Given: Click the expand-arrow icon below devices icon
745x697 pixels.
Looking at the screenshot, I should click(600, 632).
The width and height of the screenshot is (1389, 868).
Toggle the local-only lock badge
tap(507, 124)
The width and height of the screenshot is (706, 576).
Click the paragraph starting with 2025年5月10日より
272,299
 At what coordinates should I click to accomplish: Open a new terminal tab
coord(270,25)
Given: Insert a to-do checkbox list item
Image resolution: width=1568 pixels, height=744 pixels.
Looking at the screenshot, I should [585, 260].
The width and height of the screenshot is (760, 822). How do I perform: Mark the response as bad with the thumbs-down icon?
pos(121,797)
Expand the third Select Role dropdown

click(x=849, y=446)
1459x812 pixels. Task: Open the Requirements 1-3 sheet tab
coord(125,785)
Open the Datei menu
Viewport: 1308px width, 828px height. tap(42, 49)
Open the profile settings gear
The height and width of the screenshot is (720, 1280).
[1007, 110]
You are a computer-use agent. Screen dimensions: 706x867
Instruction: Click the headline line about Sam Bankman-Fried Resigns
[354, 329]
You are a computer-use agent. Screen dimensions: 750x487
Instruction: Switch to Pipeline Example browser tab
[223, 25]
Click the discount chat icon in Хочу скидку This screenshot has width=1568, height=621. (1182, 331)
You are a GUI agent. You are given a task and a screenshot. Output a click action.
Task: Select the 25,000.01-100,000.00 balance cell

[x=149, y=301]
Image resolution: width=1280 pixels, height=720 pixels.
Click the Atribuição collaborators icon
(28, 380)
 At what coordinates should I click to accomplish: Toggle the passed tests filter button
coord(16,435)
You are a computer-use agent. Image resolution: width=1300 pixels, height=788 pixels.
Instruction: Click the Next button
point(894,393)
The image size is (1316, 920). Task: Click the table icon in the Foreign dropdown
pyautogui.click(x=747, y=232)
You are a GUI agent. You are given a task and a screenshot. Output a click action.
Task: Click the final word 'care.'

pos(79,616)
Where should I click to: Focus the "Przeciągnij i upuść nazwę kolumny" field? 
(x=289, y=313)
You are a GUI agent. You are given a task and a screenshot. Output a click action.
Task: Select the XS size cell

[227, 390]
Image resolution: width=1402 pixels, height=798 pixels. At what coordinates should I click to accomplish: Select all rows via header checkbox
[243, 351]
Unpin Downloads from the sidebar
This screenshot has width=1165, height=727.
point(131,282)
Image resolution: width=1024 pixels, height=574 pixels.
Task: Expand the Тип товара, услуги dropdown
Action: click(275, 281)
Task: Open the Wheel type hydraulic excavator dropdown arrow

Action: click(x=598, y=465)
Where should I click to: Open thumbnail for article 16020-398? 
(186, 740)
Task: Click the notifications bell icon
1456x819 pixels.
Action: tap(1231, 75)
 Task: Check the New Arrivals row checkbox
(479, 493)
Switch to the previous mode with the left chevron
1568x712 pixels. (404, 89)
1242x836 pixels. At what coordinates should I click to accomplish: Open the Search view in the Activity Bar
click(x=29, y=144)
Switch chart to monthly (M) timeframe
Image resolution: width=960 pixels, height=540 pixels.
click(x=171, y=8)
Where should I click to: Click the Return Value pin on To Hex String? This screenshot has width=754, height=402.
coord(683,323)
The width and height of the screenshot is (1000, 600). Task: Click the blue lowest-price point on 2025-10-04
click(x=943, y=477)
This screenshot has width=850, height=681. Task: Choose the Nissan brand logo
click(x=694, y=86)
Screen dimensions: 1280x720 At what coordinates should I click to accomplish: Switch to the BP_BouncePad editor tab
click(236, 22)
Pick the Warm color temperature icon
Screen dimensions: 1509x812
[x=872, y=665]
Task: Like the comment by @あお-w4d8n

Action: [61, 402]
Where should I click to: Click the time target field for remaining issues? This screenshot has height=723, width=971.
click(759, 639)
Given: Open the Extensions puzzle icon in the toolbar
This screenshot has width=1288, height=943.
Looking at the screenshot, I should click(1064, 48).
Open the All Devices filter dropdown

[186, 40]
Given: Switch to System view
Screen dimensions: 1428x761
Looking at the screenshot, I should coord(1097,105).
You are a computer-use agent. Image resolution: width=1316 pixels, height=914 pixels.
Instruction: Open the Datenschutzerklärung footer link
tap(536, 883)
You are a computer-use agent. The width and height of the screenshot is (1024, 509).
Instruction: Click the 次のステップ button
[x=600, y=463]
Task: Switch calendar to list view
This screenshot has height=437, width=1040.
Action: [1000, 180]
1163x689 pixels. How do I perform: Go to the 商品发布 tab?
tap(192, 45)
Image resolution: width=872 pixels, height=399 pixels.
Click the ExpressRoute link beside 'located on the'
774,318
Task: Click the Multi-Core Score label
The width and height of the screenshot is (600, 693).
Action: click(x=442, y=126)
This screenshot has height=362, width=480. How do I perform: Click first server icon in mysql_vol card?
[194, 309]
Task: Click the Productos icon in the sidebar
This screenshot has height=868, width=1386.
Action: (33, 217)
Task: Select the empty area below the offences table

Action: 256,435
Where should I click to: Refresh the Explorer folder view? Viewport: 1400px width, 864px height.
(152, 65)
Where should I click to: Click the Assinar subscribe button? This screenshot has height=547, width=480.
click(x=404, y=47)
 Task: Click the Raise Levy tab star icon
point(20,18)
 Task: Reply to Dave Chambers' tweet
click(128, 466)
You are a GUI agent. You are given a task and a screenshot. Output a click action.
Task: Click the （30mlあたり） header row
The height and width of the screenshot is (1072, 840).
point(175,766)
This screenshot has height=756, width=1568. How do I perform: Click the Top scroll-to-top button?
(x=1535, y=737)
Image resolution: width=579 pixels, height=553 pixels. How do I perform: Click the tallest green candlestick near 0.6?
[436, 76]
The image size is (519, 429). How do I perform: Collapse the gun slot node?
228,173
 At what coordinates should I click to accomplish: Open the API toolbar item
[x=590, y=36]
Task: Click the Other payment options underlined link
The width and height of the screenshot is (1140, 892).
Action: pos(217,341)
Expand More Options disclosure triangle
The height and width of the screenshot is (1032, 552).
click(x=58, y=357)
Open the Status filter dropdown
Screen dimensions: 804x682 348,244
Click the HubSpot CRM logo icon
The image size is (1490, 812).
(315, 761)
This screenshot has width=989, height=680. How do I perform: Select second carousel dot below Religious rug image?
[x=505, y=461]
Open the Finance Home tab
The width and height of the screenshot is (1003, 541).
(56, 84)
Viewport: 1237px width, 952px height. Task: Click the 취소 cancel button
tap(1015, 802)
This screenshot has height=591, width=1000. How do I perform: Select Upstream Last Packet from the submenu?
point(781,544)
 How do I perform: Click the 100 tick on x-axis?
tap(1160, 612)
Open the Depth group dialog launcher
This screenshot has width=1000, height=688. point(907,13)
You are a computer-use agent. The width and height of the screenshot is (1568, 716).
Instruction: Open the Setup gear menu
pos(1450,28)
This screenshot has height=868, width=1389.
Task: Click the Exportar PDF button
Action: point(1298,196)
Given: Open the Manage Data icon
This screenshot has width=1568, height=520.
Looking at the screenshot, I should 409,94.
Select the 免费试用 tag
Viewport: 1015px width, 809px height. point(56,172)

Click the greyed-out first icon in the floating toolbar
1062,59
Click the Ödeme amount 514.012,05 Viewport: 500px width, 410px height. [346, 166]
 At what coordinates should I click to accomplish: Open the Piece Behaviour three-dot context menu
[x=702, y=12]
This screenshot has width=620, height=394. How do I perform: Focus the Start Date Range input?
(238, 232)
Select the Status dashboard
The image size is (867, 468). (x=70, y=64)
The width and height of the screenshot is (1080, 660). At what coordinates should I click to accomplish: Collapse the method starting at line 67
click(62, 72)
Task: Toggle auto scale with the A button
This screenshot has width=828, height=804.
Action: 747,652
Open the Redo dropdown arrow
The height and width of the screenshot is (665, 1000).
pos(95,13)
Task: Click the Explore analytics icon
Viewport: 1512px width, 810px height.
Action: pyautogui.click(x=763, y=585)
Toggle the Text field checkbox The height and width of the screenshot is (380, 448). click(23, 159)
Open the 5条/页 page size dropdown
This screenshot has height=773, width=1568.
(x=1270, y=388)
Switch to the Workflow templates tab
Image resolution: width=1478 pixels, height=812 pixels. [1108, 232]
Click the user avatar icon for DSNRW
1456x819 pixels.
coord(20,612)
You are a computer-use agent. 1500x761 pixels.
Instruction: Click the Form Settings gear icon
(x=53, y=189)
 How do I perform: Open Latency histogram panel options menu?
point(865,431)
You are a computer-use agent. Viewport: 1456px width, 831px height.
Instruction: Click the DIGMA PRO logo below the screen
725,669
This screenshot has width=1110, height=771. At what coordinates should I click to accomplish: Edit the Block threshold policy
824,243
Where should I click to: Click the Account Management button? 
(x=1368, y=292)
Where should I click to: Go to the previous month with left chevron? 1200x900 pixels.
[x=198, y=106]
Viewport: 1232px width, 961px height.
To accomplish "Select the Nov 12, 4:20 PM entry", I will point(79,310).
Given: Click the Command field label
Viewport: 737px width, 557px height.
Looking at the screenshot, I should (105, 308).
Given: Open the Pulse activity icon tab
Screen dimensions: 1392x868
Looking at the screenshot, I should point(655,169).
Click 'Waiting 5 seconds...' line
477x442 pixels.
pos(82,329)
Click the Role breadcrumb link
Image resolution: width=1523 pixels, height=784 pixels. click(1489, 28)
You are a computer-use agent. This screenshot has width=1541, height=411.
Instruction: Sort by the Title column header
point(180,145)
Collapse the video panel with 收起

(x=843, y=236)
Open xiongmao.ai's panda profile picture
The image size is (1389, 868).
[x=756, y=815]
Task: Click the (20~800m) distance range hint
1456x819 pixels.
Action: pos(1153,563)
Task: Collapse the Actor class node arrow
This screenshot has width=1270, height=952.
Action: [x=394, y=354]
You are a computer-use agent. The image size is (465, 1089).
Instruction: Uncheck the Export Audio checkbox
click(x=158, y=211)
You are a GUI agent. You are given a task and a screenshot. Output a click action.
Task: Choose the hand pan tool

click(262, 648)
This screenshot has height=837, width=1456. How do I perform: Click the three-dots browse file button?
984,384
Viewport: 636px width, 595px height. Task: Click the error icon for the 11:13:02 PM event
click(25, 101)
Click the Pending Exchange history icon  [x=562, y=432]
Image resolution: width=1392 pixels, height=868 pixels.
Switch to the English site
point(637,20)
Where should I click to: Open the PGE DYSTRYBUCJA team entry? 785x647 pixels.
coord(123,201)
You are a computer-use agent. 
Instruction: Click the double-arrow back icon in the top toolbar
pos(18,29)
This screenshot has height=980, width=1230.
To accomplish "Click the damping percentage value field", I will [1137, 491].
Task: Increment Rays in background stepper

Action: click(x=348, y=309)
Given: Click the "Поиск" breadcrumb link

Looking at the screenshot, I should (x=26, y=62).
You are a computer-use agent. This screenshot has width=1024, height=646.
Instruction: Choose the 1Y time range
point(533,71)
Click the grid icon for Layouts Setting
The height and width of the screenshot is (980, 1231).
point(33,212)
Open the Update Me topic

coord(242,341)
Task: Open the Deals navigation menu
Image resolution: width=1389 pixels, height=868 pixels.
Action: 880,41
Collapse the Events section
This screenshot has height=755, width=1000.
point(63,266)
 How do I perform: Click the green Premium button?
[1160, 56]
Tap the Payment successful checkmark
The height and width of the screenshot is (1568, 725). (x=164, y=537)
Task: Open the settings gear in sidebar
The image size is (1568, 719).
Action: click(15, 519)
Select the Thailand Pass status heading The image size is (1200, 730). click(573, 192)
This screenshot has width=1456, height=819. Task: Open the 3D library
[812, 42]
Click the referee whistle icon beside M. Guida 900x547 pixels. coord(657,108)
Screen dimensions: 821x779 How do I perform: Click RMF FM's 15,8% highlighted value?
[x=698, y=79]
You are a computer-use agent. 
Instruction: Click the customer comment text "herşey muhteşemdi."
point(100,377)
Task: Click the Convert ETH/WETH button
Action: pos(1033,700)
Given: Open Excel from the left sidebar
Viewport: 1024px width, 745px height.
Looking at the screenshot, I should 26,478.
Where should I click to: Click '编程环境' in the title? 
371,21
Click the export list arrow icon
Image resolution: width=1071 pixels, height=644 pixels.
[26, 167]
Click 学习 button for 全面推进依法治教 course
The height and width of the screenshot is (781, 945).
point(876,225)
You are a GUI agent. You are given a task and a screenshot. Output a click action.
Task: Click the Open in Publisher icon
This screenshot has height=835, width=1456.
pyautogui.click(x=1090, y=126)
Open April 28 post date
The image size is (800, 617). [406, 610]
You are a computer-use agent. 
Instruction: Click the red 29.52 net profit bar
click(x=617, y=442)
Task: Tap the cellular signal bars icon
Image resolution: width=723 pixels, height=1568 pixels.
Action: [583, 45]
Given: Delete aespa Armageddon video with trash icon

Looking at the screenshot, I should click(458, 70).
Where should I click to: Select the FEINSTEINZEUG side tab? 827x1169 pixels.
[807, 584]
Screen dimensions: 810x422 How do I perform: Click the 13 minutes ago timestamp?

- What to produce -
Copy the rows from the line with "Where should I click to: Click '编程环境'" to the line with "The image size is (800, 617). [406, 610]", reproducing each line verbatim with both of those lines included.

- Complete answer -
Where should I click to: Click '编程环境' in the title? 
371,21
Click the export list arrow icon
Image resolution: width=1071 pixels, height=644 pixels.
[26, 167]
Click 学习 button for 全面推进依法治教 course
The height and width of the screenshot is (781, 945).
point(876,225)
You are a GUI agent. You are given a task and a screenshot. Output a click action.
Task: Click the Open in Publisher icon
This screenshot has height=835, width=1456.
pyautogui.click(x=1090, y=126)
Open April 28 post date
The image size is (800, 617). [406, 610]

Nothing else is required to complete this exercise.